It's that time again...chemo time.
Monday, November 14, 2011
Ken and I had an appointment with my Radiologist, Dr. Moulds. Our appointment was at 8:45am and by the time we actually saw the doctor it was around 10:30am. I must admit, I was getting a little annoyed waiting that long but I didn't realize that he was spending all that time reviewing my medical records. He proceeded to tell me my entire history of the last 4 months which he all had correct. He discussed his concerns for my lymph nodes and said he was going to recommend that the surgeon take part of one lymph node out to examine it for cancer cells. He said even though they were negative in the biopsy a few months back, one lymph node was just to suspicious to let it go. He also said, if all is negative for cancer, 2 - 3 weeks after I recover from surgery ( I have to be able to hold my arm above my head) I will be scheduled for 6 weeks of radiation treatments, 5 days a week. Everyday? Wow, that really shocked me. He also went over how they were going to radiate me and the side effects. Luckily it won't be anything like chemo. He did say I should get a little sunburned and since the lump was on my left breast they have to radiate a part of the heart and lung. So I could have side effects down, down, down the road but no one really knows because everybody reacts to treatment differently. So time will only tell but for now, I'm just happy to be alive.

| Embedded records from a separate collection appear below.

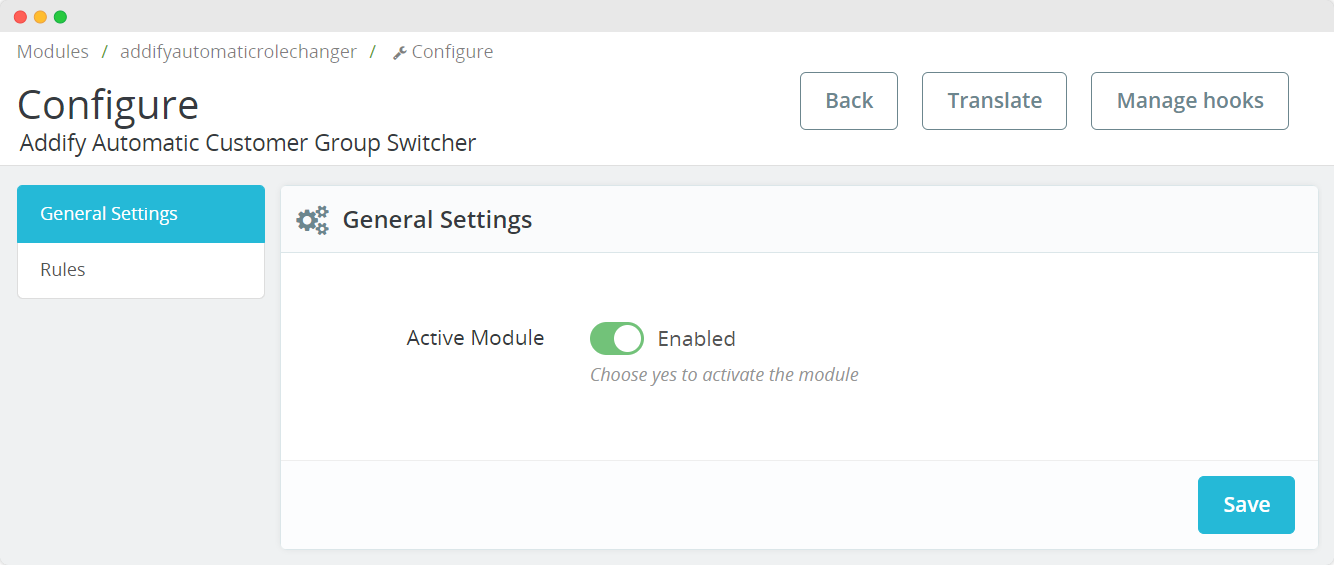Image resolution: width=1334 pixels, height=565 pixels.
Task: Click the General Settings panel heading
Action: [x=437, y=220]
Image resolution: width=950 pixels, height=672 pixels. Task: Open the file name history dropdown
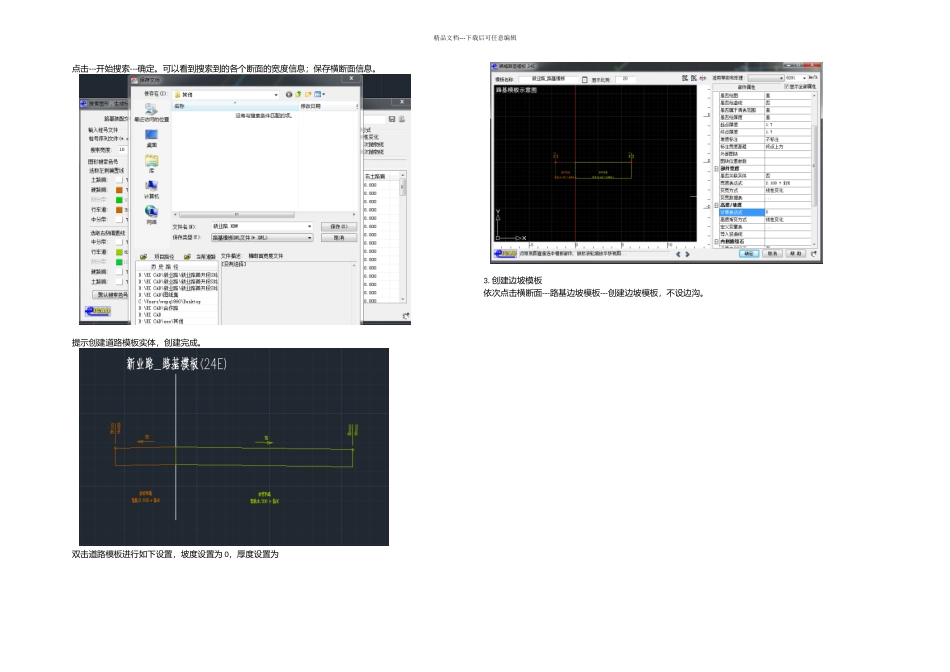point(310,226)
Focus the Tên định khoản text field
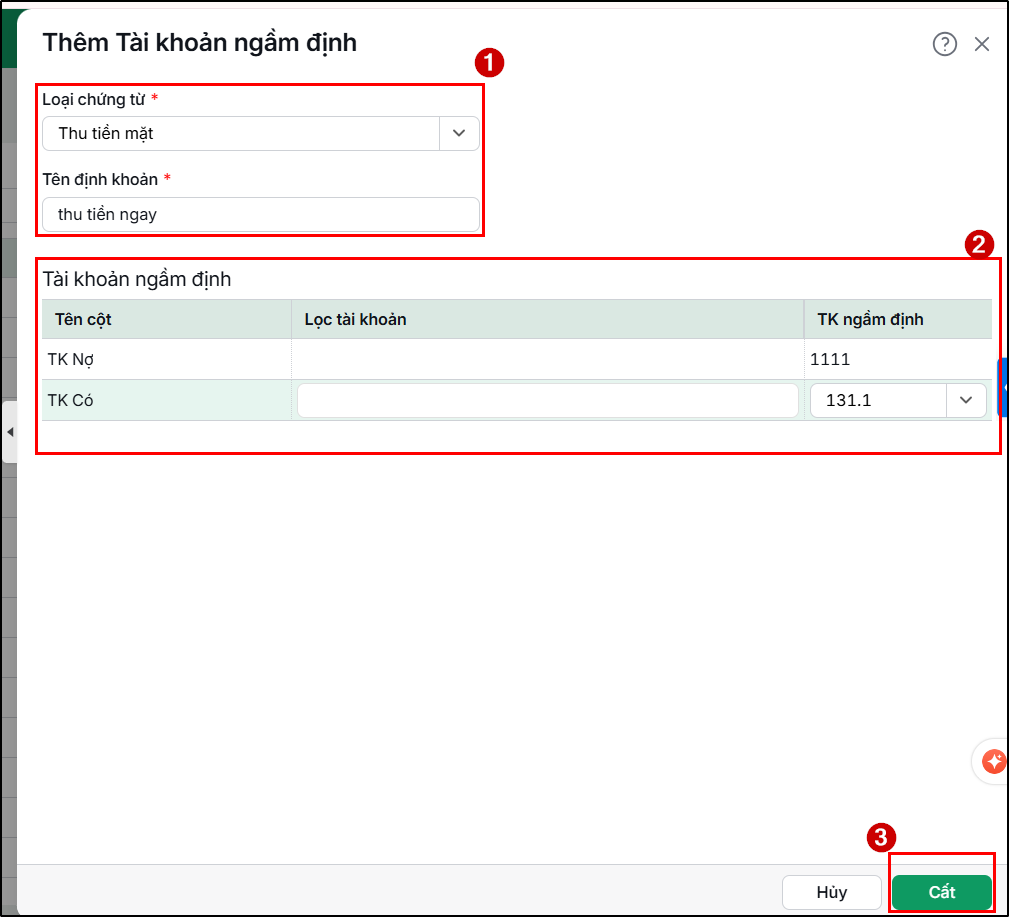This screenshot has width=1009, height=917. click(261, 214)

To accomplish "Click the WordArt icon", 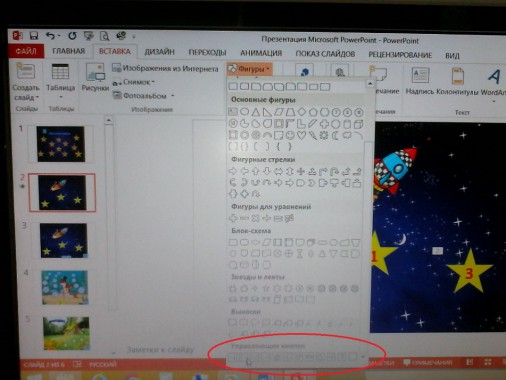I will pyautogui.click(x=494, y=77).
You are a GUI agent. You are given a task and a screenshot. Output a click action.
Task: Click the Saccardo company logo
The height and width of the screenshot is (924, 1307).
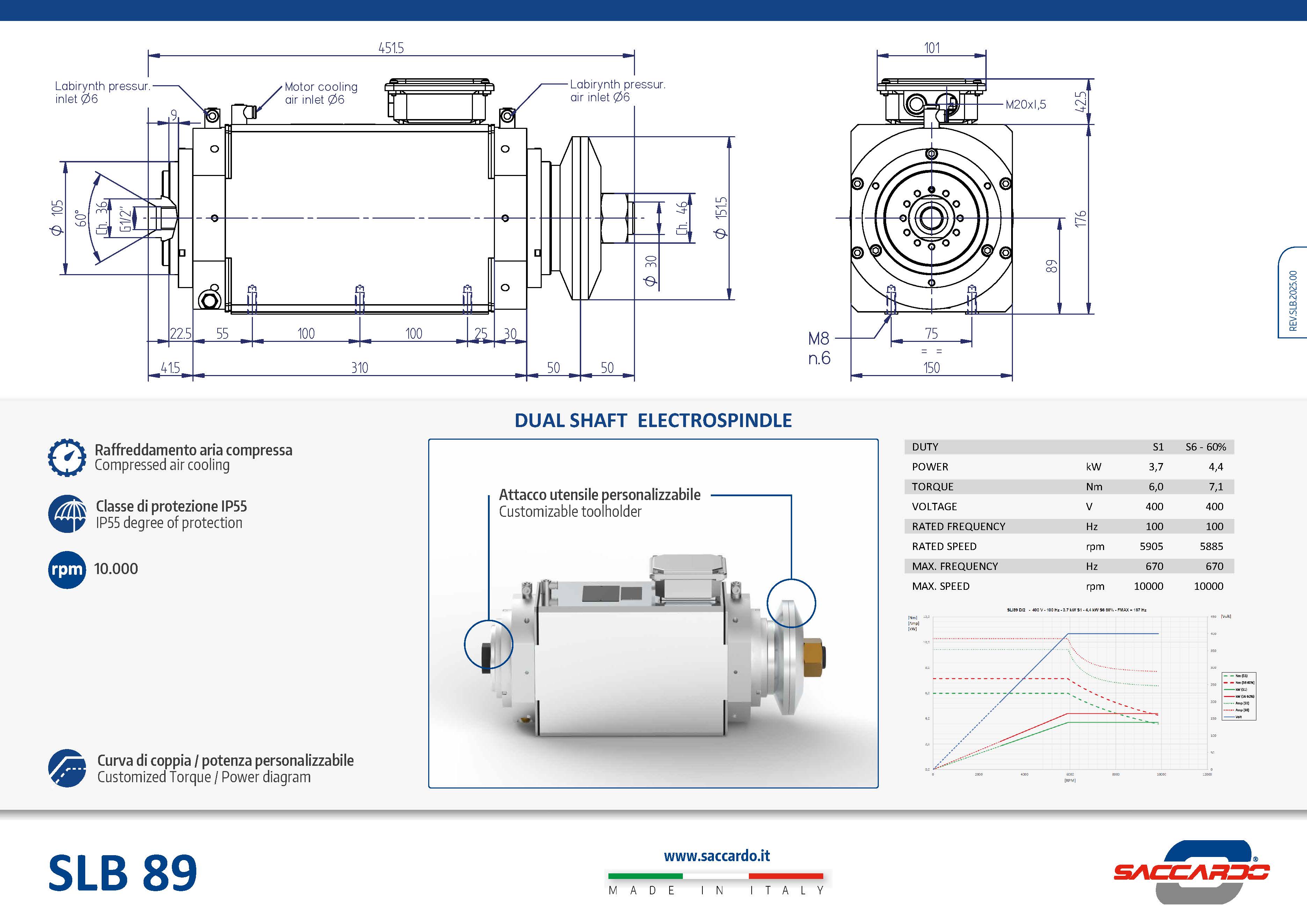1191,872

Tuesday, November 15, 2011
Chemo day - I can't believe it's almost over. After all these months of going to chemo, today was the 1st day I actully talked to a fellow woman who was in the lobby waiting with me. I don't know what I said but I said something to Eleanor and the woman giggled. I thought to myself, oh I've got a live one here so I decided to chat and ask her a few questions. It was so nice to talk to someone like me. She said she started her chemo in August (like me) and also said it was really tough to loose her hair. She said she was a school teacher on a leave of absence because she's not suppose to be around her students (to many germs). I really enjoyed talking to her and I was wanting to learn more. But nurse Tonya showed up to take me back to my room. As I walked away I said, my last one is next week....YEA!!! She said congrats, I have chemo till mid January. Oh, my heart sunk for her. I'd personally hate to have chemo till January but you do what you have to do to be healthy again. So I consider myself lucky. Not only is my chemo almost over but my lump is gone and I can't ask for more than that.
Blood counts were good so onward with chemo!
Wednesday - Sunday (November 16th - 20th)
A rough week. For some reason I'm really tired and S...L...O...W.... Of course I have my theories. I have 11 chemo treatments in my body and I'm just plain worn out or Cody has been sick and I think I might have caught a little something from him. I called the nurse at my chemo office and told her my throat was scratchy and a little swollen so she prescribed me some chemo approved meds since I can't take anything over the counter. The next day my throat felt better so I was afraid to take unnecessary meds so I called back and she said hold off on them. So in the mean time I've been sleeping more than usual, trying to keep myself somewhat healthy because I need my white blood counts to stay up otherwise I might not be able to receive my last chemo meds and that worries me a bit.
Friday, November 18, 2011
On a side note: Cody had his 4 year doctor appointment today. It was a quick in and out visit but I just wanted to mention that he's 39.8 lbs and 41 1/2 inches tall. I swore he weighed more since he feels like a ton of bricks when we lift him up. He has to be 40 pounds to go from a car seat to a booster so even though he's close we're going to keep him in the car seat for a few more months.
Monday, November 21, 2011
Looks like I'm sick. I guess I'll be calling the nurse today to see if I should start the chemo approved meds. I'm completely wiped out and looking pretty harsh. Please keep your fingers crossed for me that my blood counts did not drop far enough to where I can't have my last chemo treatment tomorrow. I'm really worried about that. I decided to take off work today not only to stay away from potential sick co-workers but to rest and take care of myself. (last chemo - tomorrow at 1pm)
Thanks again for all your support and encouraging words.